The situation is not hopeless. Across Christian Africa, tools like contextual Bible study, developed in post-apartheid South Africa, provide new ways to read the Bible and what it has to say about sexuality and other central issues in the lives of African Christians. These new readings of old texts encourage Christians to accept LGBT people as God’s children.

Even so, progressive African Christians are fighting an uphill battle. The voices of strident homophobic leaders in Africa have been amplified by large infusions of money from American right-wing culture warriors such as Howard F. Ahmanson Jr., who has bankrolled homophobia on both sides of the Atlantic and helped make common cause between right-wing American Anglican splinter groups and the Anglican churches of Nigeria and Uganda.

Western Christians cannot fix the homophobia that is currently gripping Nigeria, Uganda, or other African countries.

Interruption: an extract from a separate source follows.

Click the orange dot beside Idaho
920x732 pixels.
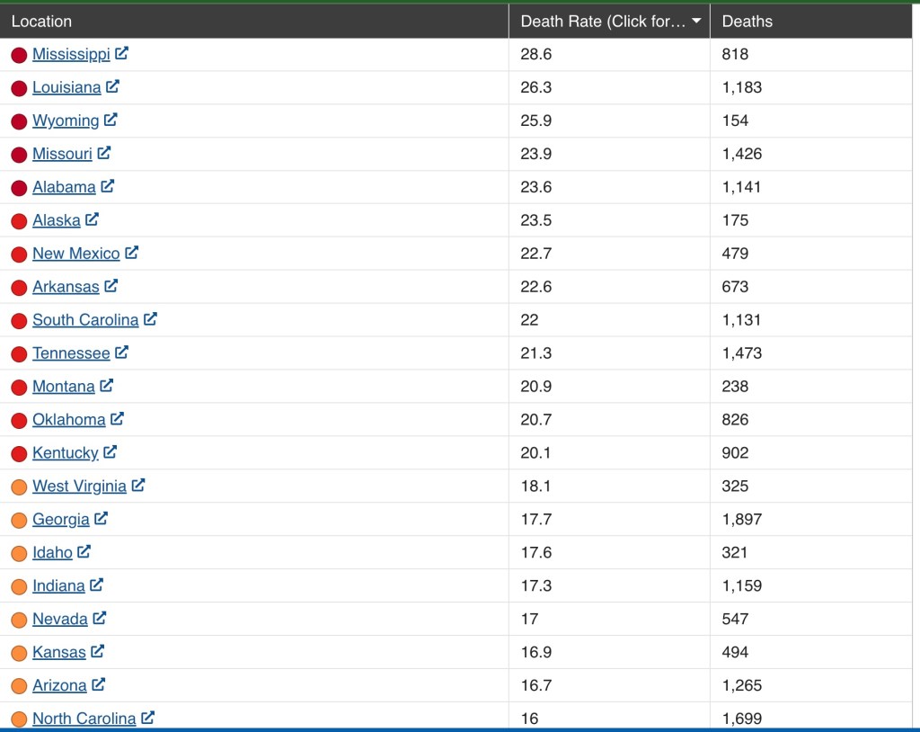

We can, however, stand in solidarity with progressive Africans and support their efforts to teach new ways of interpreting the Bible and understanding sexuality. When we see human rights abuses, we can speak out. And most of all, we can acknowledge with humility that we bear our share of the responsibility for this tragic legacy of empire and insist on repudiating contemporary efforts to expand its reach.

(The Rev. Gay Clark Jennings is the president of the Episcopal Church’s lay and clergy House of Deputies and is a member of the worldwide Anglican Consultative Council. She is a founding steering committee member of the Chicago Consultation.)